Image source, Ian Wolter
Image caption,
A pencil drawing of the statue that will eventually be erected on Harwich quayside

Funding for the bronze statue, called Safe Haven, shows five children descending from a ship's gangplank.

According to the organisers "several generous donations" amounting to £160,000 paid for the statue by prize-winning Essex artist Ian Wolter.

These included a "significant sum" from the German government and £22,500 from the Association of Jewish Refugees.
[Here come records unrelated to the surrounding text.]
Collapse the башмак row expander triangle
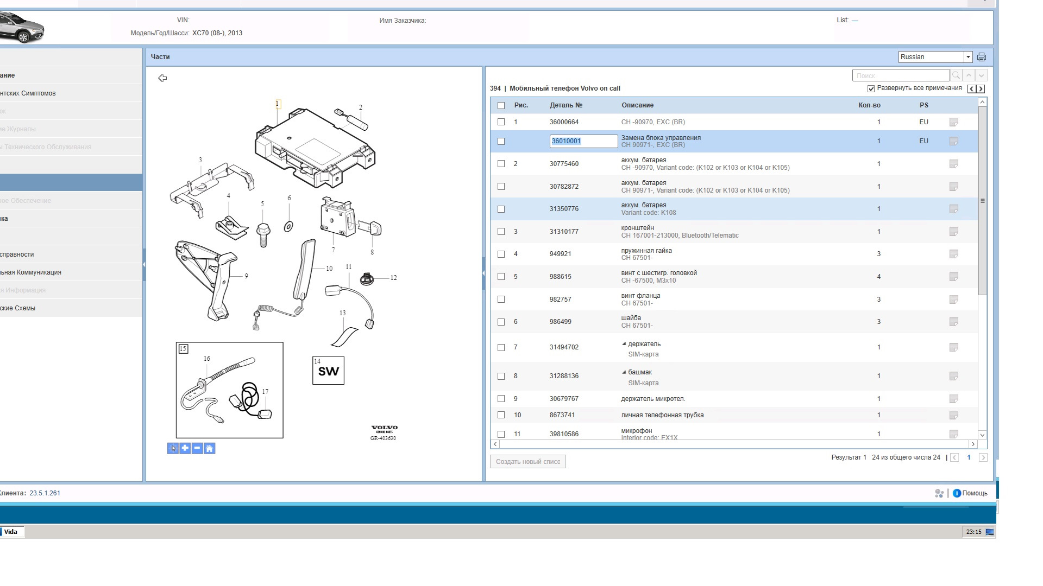The width and height of the screenshot is (1043, 586). pos(624,372)
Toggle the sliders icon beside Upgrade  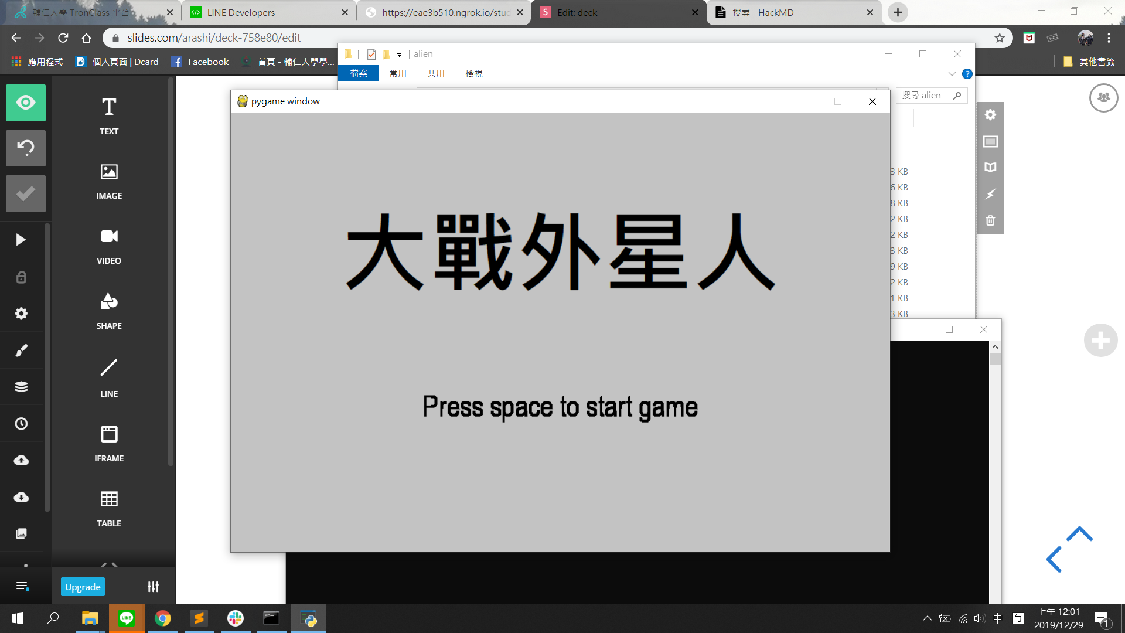click(153, 587)
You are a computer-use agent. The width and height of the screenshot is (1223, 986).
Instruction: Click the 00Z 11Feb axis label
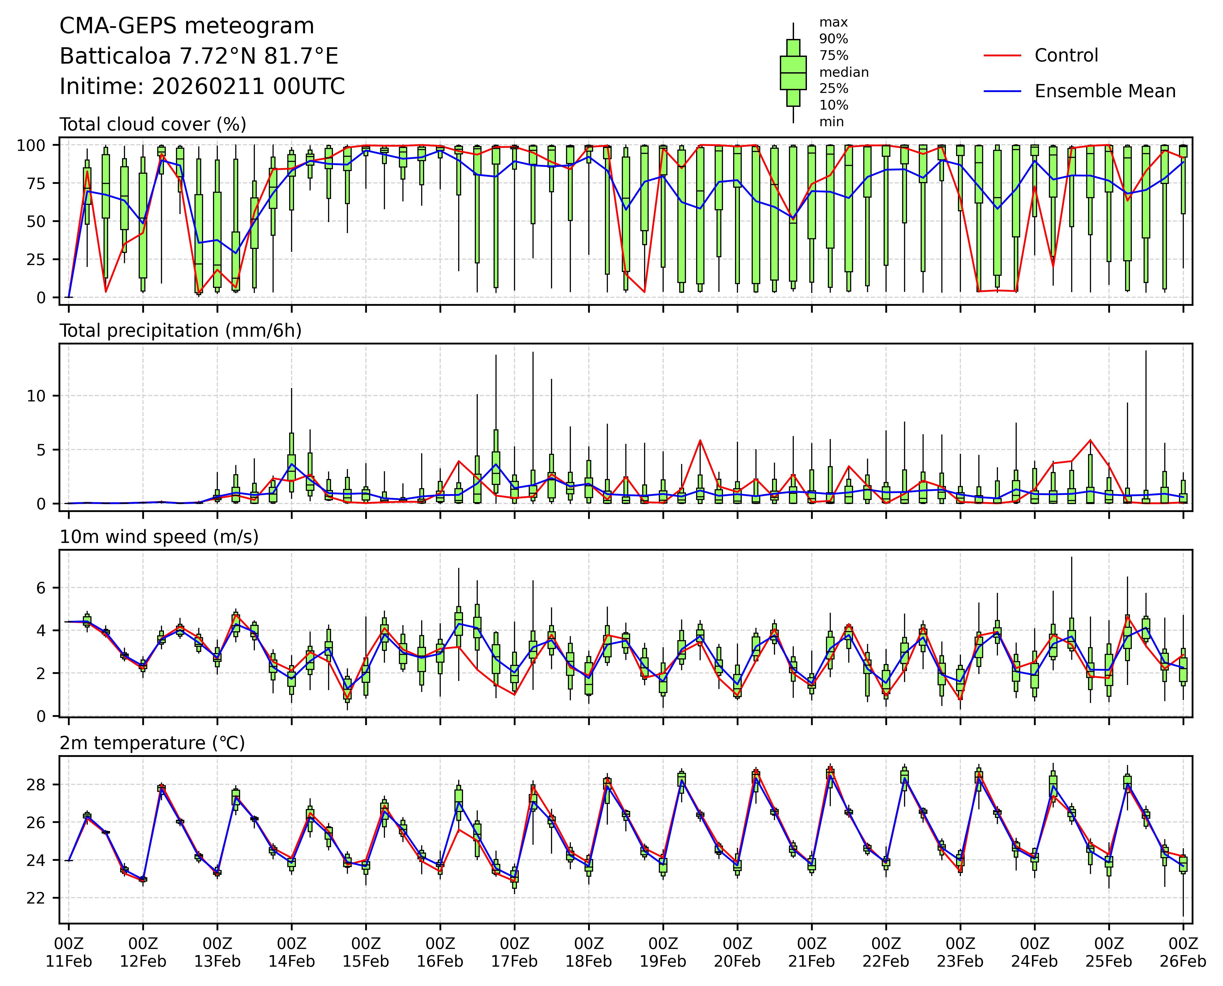pos(69,952)
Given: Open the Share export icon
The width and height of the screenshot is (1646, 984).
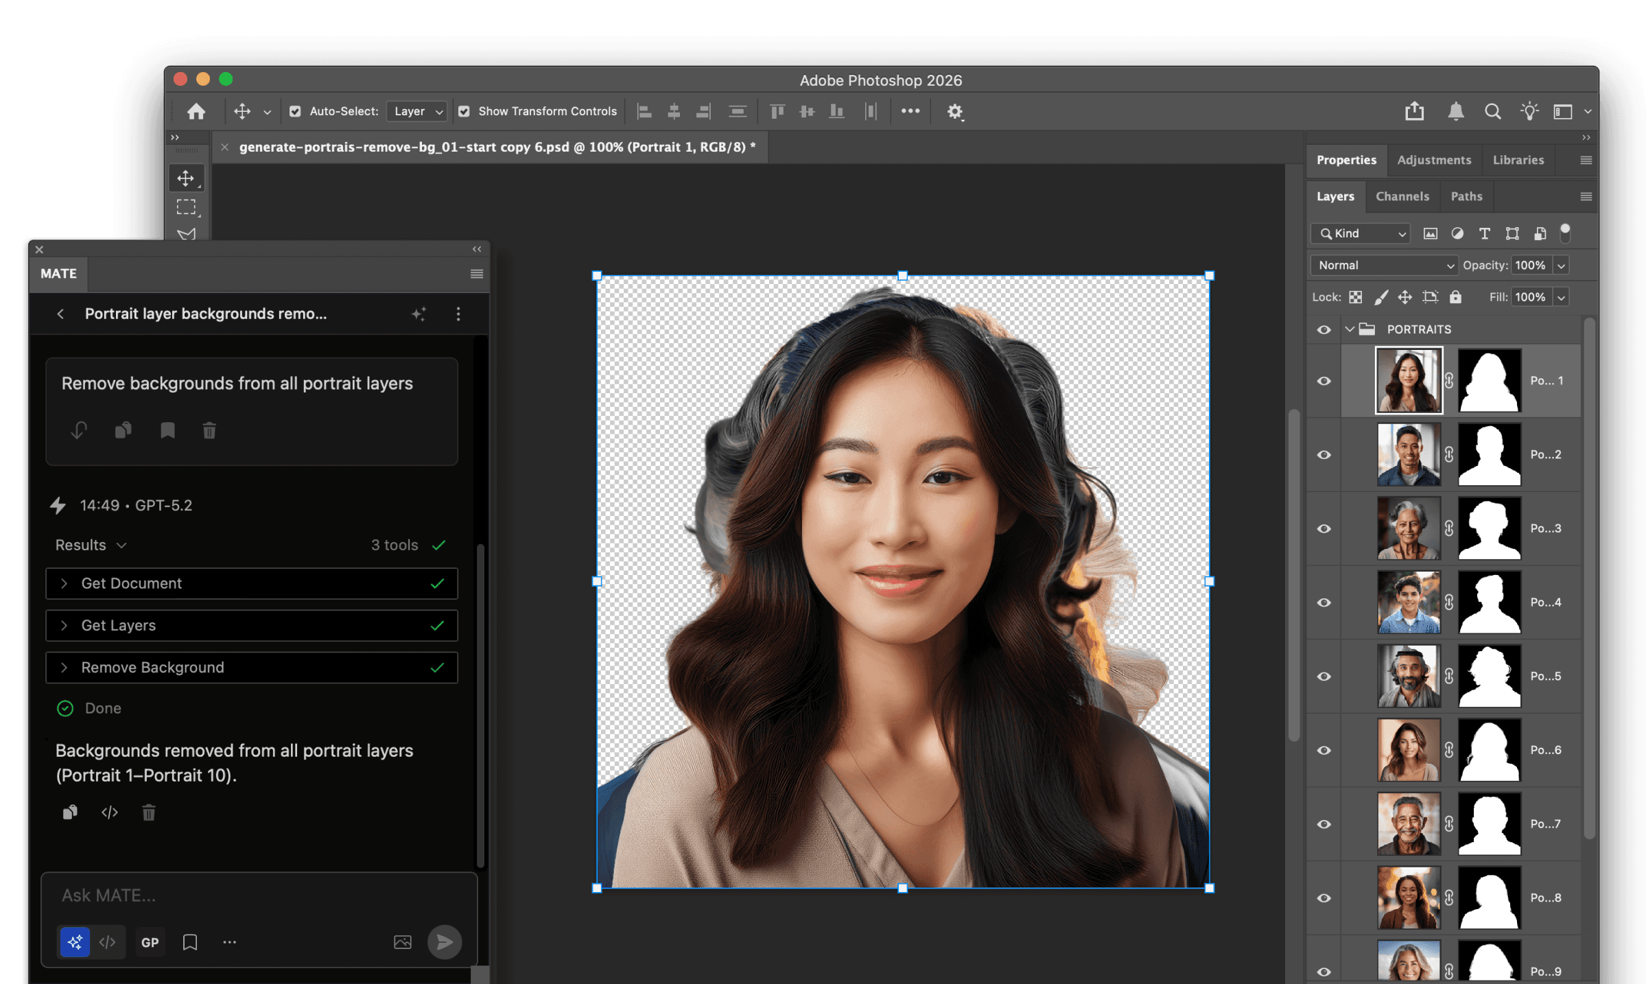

"It was a great privilege for me to capture this moment in bronze, and engrave the statues with the words of the refugees, ensuring we never forget this shared history with all its anguish, uncertainty... and hope," said Wolter.

Image source, Geograph
Image caption,
Frank Meisler's 2006 sculpture, Kindertransport - The Arrival, stands at London Liverpool Street station
Image source, Getty Images
Image caption,
A camp leader rings the dinner bell at the holiday camp
Image source, Ian Wolter

Mike Levy, chairman of the Harwich Kindertransport Memorial and Learning Appeal, said: "The beautiful new memorial will finally recognise the role of Harwich and its people in saving the lives of 10,000 children.

"Our aim is that the memorial will act as a catalyst to a whole new generation of exciting learning opportunities which will highlight the role of ordinary people in that unprecedented act of altruism which we call Kindertransport."